* What is needed *
Reproduce every line of the listing below word for word, omitting the pictures.
Start of Exercise material
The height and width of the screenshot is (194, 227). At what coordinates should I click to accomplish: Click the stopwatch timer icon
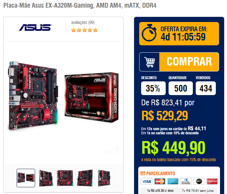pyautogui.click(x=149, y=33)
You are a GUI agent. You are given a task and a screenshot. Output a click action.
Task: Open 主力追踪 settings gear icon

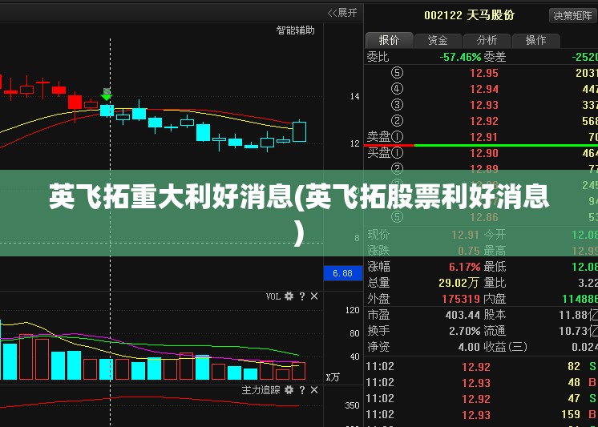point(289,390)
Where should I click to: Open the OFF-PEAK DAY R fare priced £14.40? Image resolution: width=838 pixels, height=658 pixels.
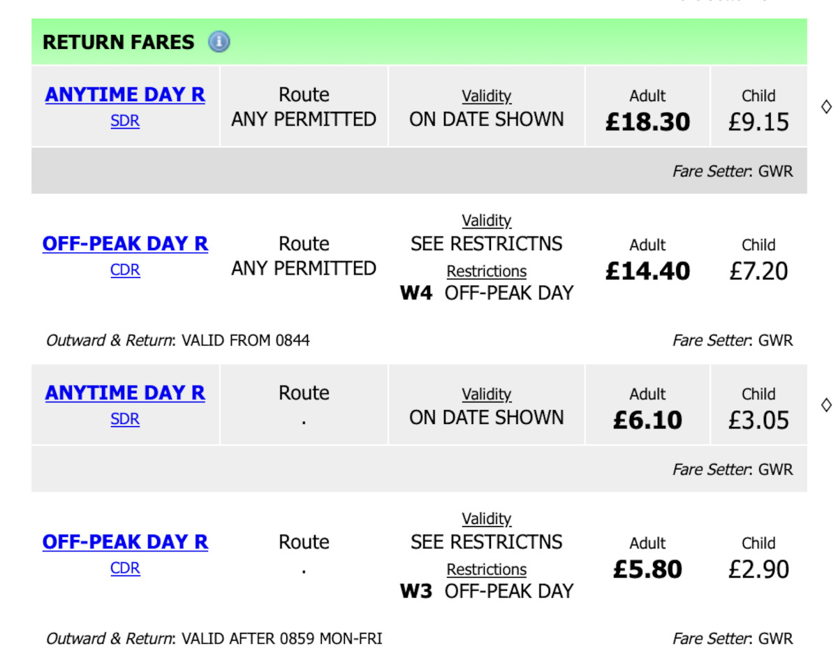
End of Exercise material
* Complete response *
The height and width of the screenshot is (194, 227). At what coordinates should I click to accomplish: Click the stopwatch timer icon
pyautogui.click(x=149, y=33)
You are a GUI agent. You are given a task and a screenshot. Output a click action.
Task: Open 主力追踪 settings gear icon

point(289,390)
Where should I click to: Open the OFF-PEAK DAY R fare priced £14.40? Image resolution: width=838 pixels, height=658 pixels.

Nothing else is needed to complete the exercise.